As a consequence of such observations, we try to give a single, improved estimate of \(B\) for each of the satellites, by computing the weighted average of the estimates, which we inferred to have the lowest bias. The final results are graphically illustrated in Fig. 15 and are all well compatible with the theoretical value, the most far point being less than 2 sigma apart. Note that the uncertainty of the estimates is plotted as 1-sigma error bars, and the shaded region around the theoretical value (middle horizontal line) also represents a 1-sigma confidence interval. Moreover, the relative uncertainty of the three estimates is also pretty low, being approximately the 3% for E24 and E30, and the 6% for E09. Such results represent our final validation of the J2 signal amplitude computed according to (6), and hence of the J2 relativistic correction computed according to (5) and (6).

Fig. 15
figure 15

Final estimates of the J2 signal amplitude for the three satellites (blue dots), along with its theoretical value (red line)

Conclusions

We have analyzed one year of clock phase offset data from three PHMs flying on board the Galileo satellites in 2017. The power spectrum of the apparent clock frequency reveals the presence of a periodic signal with a period equal to the orbital one, that is, about 14 h, primarily due to orbital estimation errors and possible residual thermal effects, and of which the first two harmonics are clearly visible. The peak corresponding to the second harmonic is also due to the presence of another sinusoidal signal, that is, the periodic component of the J2 relativistic effect, which has a period equal to one half of the orbital one.
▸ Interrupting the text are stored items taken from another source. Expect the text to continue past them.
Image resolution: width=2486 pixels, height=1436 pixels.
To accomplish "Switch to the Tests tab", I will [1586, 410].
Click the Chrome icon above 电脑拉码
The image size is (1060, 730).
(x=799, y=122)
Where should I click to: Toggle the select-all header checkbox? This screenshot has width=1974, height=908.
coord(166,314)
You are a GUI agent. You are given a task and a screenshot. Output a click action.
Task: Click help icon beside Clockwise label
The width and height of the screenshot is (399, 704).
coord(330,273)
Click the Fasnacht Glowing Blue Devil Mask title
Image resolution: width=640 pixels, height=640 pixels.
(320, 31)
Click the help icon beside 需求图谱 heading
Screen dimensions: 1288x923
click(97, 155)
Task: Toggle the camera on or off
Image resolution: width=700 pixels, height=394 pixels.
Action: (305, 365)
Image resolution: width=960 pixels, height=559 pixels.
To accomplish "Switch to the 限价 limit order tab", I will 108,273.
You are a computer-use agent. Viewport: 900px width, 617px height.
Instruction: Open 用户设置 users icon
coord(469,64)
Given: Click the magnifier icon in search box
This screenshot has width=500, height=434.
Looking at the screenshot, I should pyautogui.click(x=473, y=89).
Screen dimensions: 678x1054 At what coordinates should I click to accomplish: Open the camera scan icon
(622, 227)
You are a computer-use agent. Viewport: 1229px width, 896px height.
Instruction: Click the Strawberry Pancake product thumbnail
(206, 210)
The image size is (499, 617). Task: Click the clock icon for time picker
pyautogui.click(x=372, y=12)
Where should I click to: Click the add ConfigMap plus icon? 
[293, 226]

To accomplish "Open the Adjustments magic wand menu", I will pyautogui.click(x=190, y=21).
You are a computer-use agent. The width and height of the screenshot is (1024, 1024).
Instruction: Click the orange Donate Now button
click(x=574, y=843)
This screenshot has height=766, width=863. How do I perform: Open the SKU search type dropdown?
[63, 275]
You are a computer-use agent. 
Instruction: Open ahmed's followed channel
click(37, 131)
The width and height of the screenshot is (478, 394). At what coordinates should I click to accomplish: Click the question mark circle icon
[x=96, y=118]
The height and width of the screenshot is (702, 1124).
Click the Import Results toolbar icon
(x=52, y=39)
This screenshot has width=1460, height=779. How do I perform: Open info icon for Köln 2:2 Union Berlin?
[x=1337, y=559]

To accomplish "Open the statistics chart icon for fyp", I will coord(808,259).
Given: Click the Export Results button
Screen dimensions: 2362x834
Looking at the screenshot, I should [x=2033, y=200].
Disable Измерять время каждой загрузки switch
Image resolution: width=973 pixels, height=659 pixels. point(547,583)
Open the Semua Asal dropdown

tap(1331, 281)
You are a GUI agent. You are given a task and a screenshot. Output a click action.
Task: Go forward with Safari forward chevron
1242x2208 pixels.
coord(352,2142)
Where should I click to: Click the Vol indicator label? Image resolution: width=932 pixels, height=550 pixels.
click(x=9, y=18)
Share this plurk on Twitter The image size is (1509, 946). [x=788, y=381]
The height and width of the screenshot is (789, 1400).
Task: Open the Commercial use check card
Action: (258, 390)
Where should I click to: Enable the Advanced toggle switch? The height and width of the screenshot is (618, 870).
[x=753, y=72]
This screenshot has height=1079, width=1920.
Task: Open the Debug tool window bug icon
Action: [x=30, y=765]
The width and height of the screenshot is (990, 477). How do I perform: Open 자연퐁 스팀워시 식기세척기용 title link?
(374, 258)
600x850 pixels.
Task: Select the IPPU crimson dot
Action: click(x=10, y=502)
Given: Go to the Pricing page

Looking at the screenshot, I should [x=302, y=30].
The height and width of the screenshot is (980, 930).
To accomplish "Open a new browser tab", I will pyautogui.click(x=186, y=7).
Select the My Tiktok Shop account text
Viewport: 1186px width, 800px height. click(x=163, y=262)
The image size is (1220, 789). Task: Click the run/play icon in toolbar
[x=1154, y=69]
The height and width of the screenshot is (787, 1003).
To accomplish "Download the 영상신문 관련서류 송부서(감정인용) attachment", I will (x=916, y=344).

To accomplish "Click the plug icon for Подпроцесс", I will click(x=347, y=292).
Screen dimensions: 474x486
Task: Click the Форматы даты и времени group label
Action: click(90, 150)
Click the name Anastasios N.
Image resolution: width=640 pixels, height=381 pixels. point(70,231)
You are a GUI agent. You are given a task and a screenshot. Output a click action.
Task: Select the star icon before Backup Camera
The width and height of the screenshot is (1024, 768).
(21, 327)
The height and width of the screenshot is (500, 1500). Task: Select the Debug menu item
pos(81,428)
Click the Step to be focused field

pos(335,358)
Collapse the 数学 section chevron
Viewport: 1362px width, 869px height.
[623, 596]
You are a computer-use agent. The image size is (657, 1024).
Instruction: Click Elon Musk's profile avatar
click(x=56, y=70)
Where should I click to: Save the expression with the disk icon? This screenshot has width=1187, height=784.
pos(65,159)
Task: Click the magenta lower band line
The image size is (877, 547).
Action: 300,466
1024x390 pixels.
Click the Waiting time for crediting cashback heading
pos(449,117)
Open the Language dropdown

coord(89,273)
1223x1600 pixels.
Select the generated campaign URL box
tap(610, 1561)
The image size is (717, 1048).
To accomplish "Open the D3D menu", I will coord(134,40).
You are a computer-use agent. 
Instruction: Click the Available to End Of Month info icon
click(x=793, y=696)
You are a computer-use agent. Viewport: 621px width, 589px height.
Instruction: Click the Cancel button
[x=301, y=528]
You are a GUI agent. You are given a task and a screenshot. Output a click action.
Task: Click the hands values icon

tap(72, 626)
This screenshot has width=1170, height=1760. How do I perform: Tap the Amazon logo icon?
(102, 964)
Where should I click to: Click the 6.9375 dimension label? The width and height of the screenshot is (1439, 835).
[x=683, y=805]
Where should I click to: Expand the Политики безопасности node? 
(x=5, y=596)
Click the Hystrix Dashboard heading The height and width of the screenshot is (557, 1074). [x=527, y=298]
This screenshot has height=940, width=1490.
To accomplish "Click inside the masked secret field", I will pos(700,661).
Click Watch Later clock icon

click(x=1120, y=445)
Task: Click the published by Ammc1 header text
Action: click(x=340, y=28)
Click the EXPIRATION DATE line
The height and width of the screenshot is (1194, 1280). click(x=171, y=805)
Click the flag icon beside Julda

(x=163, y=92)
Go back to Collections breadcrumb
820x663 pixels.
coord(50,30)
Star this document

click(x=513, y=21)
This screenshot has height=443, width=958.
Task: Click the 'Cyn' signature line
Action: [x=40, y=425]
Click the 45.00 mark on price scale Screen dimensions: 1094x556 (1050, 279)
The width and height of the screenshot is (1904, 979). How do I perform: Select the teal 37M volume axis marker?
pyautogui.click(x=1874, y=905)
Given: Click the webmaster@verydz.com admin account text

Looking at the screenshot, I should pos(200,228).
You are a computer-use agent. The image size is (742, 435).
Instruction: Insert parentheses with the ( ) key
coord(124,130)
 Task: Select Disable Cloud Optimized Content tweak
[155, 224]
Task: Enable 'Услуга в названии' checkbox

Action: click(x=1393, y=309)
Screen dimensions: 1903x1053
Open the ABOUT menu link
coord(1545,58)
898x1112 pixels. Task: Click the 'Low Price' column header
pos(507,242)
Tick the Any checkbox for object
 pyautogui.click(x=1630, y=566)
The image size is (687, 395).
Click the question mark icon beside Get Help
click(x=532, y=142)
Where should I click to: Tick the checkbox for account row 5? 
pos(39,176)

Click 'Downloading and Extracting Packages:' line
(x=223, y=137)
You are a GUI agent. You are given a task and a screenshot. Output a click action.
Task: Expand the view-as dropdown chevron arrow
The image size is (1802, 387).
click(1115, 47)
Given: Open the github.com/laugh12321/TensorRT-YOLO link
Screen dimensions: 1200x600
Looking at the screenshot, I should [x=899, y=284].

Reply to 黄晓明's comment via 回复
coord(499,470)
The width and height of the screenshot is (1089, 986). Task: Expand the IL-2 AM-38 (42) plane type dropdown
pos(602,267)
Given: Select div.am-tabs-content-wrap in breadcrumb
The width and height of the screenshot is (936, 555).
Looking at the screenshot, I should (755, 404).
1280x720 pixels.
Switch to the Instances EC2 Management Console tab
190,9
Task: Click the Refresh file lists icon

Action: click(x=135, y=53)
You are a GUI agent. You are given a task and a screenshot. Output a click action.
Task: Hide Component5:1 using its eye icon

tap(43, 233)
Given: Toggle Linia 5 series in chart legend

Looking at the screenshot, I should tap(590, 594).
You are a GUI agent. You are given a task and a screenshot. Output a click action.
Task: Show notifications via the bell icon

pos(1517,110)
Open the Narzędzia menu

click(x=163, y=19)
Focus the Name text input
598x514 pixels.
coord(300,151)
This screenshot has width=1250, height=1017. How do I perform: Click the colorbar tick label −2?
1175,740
Then, we applied time–frequency analysis to characterize the time variations of the power spectrum, and we verified that the amplitude of the first harmonic is, in general, lower for higher values of the \(\beta \)-angle, whereas it is particularly high during the eclipse seasons, as expected. We also estimated the amplitude of the J2 signal, and we found it in good agreement with the theoretical value, as the best estimate is less than 1 sigma apart from it and with a relative uncertainty as low as 3%. This represents a validation of (5) and (6), which can be used as a further relativistic correction to be implemented at the user level, for improving GNSS positioning and timing solutions, especially when a centimeter-level position accuracy is required. Such correction has been actually applied to the data provided by ESA, for the last two months of the analyzed period, and indeed our analysis confirmed that the J2 signal had been successfully removed from the observed clock frequency during such months. This is particularly evident from the results of our time–frequency analysis.

Regarding the future developments of our work, we aim at extending the analysis to all the other Galileo satellites and to other time periods. Moreover, a separate study will be devoted to the Galileo satellites GSAT0201 and GSAT0202, flying on a higher-eccentricity orbit and hence requiring a dedicated assessment of the J2 relativistic effect.

Finally, we comment on the possible application of our analysis as an alternative method for estimating the \({J}_{2}\) coefficient. Indeed, (11) can be inverted to find \({J}_{2}\) as a function of \(B\), the latter being experimentally estimated as described in the previous section. However, considering as an example the value of \(B\) obtained from E24, which has the lower uncertainty, even if we neglect the uncertainties of all the other parameters, the resulting uncertainty associated to the estimate of \({J}_{2}\) is orders of magnitude worse than that obtained with classical geophysical methods. Therefore, such kind of application is currently not of any practical interest, as it is limited by the uncertainty associated to the experimental estimate of \(B\).